Covid. Per l’OMS l’aumento dei casi “è dovuto a errori nella quarantena”

Mentre l’Europa (e l’Italia) sono impegnate a gestire il nuovo aumento dei casi di coronavirus, l’Organizzazione Mondiale della Sanità ha provato a fare chiarezza su quali siano stati gli errori dei vari paesi europei che hanno portato a questa situazione, potenzialmente critica.

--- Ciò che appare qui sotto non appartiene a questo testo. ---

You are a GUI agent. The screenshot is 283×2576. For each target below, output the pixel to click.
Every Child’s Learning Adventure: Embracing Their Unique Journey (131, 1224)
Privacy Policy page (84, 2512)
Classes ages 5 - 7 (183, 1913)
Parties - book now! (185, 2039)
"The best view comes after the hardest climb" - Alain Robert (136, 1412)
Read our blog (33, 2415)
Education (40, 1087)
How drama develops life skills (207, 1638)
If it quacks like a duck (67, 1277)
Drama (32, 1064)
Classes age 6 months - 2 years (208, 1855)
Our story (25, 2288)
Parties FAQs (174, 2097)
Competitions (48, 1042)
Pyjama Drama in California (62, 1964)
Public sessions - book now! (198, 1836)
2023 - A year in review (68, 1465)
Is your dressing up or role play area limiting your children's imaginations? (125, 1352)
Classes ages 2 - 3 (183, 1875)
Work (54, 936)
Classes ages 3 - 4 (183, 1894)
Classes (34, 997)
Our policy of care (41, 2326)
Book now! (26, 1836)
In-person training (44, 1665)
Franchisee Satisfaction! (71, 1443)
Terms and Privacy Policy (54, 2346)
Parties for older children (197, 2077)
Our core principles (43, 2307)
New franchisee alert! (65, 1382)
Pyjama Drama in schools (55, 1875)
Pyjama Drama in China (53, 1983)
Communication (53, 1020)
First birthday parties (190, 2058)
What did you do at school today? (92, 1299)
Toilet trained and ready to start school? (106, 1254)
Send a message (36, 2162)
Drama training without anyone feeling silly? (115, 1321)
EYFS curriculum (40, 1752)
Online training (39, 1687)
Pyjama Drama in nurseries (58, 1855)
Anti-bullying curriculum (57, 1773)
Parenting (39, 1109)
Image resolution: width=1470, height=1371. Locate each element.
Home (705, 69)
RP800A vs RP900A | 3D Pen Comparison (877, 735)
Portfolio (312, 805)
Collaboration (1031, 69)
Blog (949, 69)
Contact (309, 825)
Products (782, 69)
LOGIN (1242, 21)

Il direttore per le emergenze dell’Oms Michael Ryan, come riportato da ANSA, è intervenuto per cercare di fare chiarezza sulla vicenda, affermando come “l’impennata di casi nell’Europa settentrionale” sia dovuta al fatto che, le persone che hanno avuto contatti con chi ha contratto il virus, non siano state isolate correttamente dai vari paesi europei.

“Non è accaduto ovunque e in modo sistematico ma sono convinto che sia la principale ragione per la quale stiamo vedendo dei numeri così alti” ha rincarato Micheal Ryan. Aggiungendo inoltre come, per quasi metà dei paesi europei, i casi di positivi al Covid-19 siano aumentati di una percentuale vicina al 50%.

Per l’Organizzazione Mondiale della Sanità questa impennata di casi sarebbe dovuta alla negligenza dei Governi europei che non sono stati in grado di far rispettare in maniera adeguata le quarantene negli scorsi mesi.

Intanto, in Italia, il Presidente del Consiglio Giuseppe Conte, è tornato a parlare del vaccino anti-Covid e della possibilità che questo possa essere commercializzato presto, affermando: “Se le ultime fasi di preparazione del vaccino Oxford-Irbm Pomezia-Astrazeneca saranno completate nelle prossime settimane, le prime dosi saranno disponibili all’inizio di dicembre.”